======== Dataset records ========
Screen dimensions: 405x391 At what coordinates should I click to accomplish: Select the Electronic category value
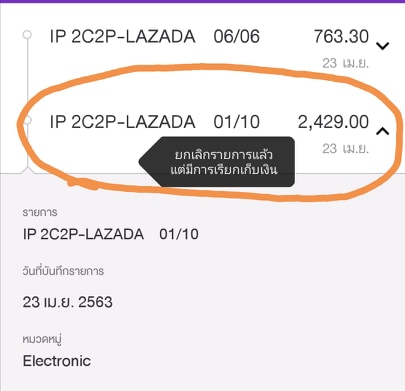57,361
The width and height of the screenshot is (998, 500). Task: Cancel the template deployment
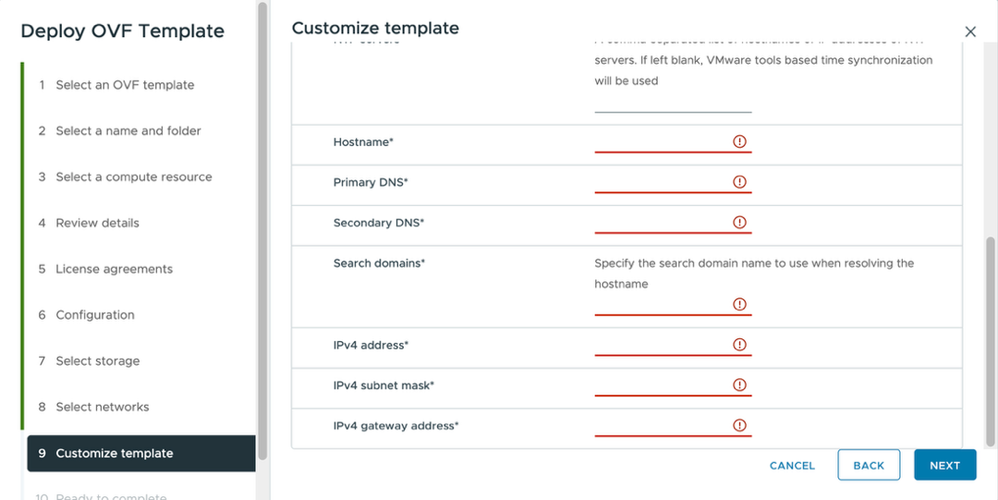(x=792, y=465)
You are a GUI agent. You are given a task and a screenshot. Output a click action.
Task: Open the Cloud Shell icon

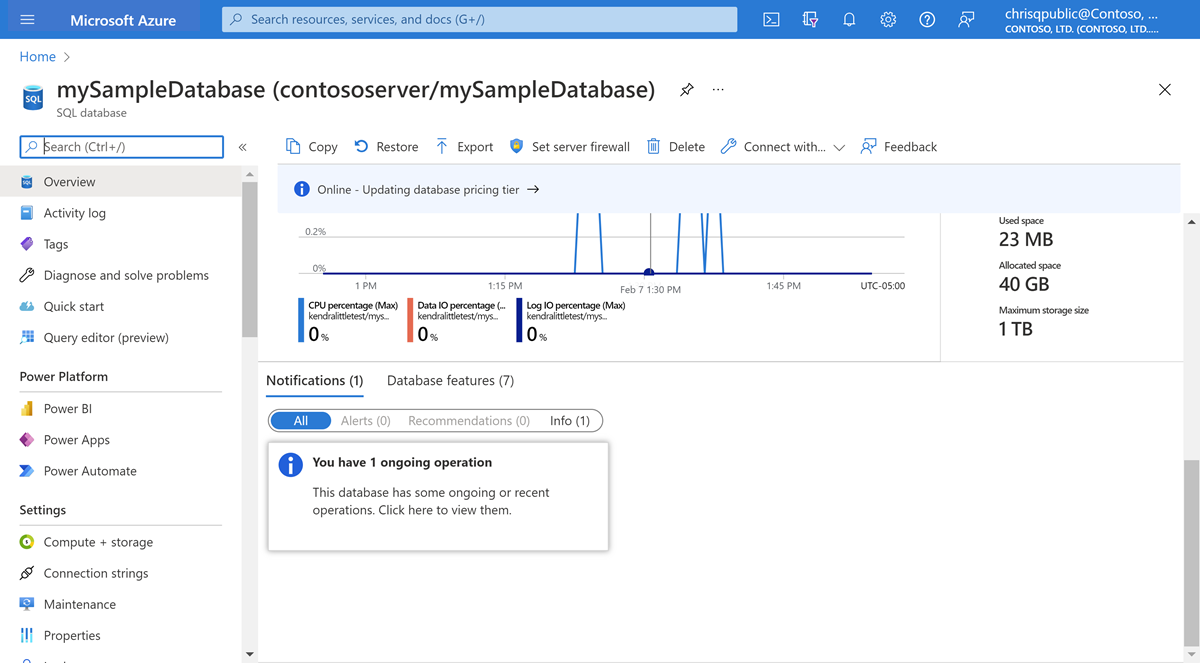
========
======== Dataset records ========
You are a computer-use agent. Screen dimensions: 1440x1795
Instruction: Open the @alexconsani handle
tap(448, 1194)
========
======== Dataset records ========
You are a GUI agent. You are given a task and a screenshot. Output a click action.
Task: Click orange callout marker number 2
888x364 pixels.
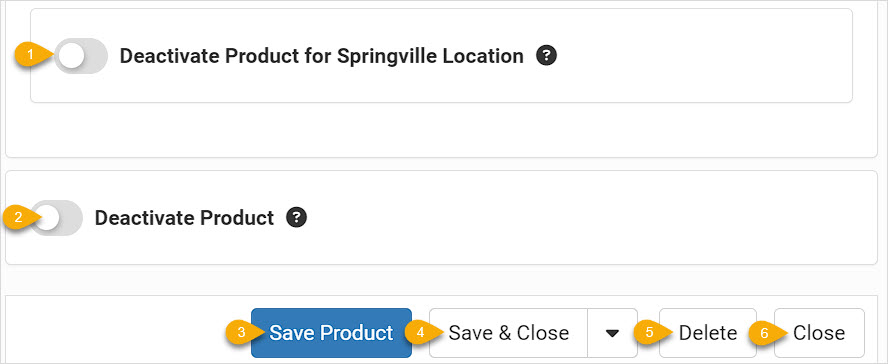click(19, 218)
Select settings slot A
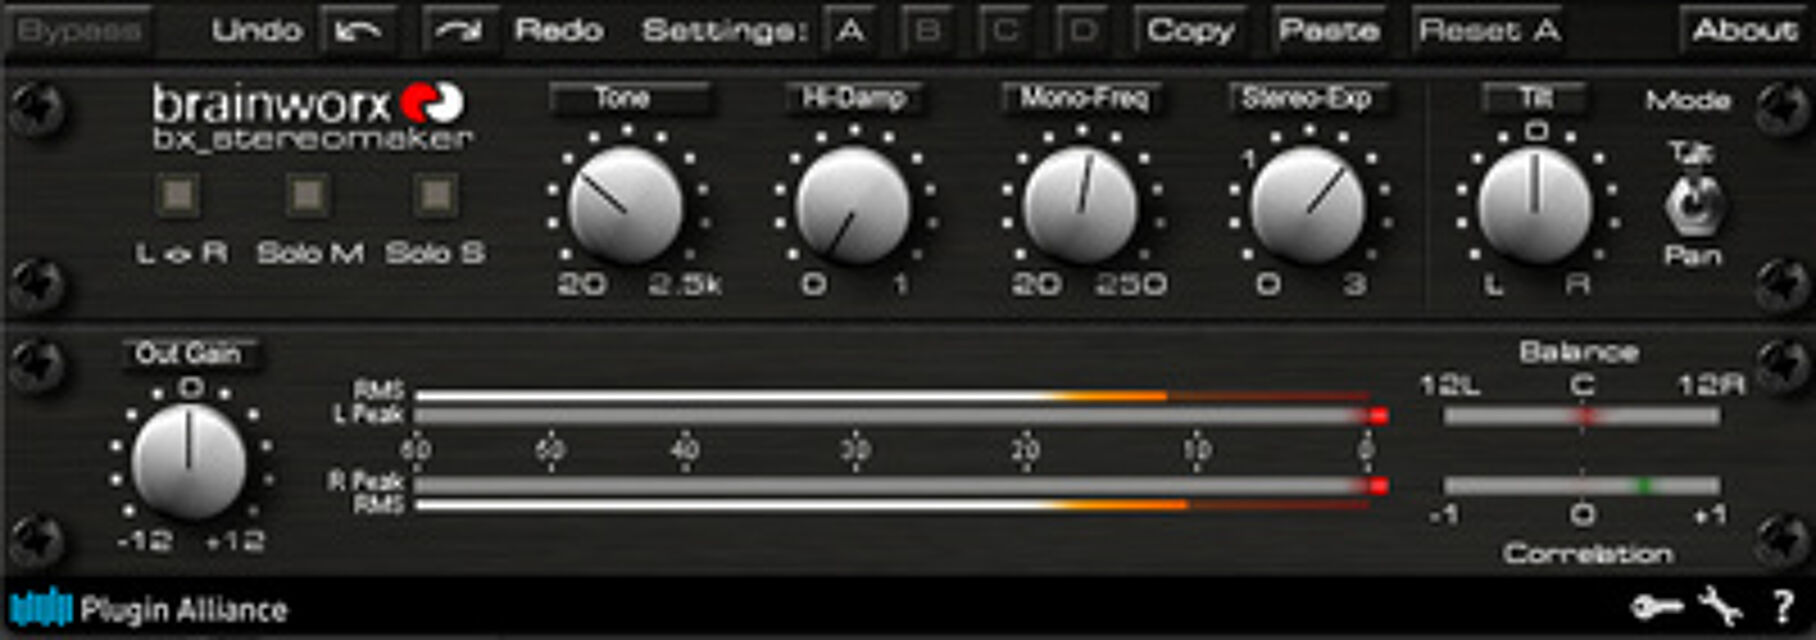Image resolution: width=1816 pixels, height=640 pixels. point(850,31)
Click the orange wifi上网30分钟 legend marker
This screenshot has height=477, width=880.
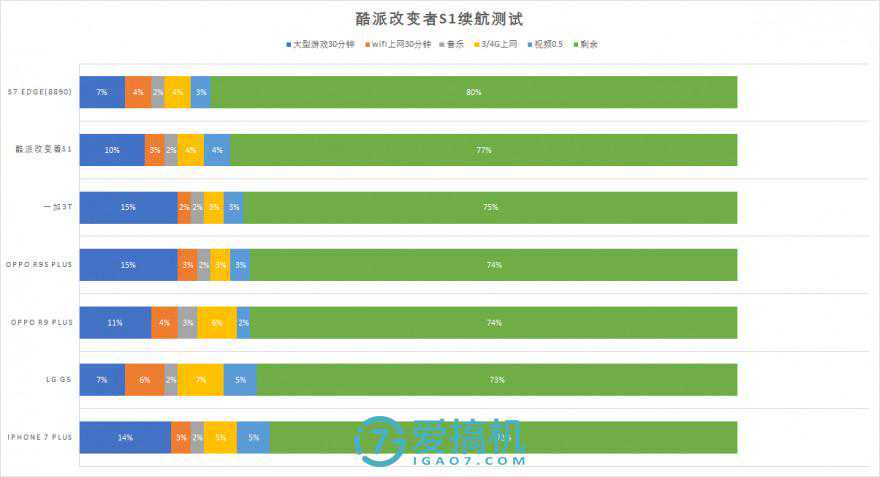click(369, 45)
========
Try it
Scan the material for the word "orange". Return every line where it is found.

Answer space
Task: Click orange callout marker number 2
Click the orange wifi上网30分钟 legend marker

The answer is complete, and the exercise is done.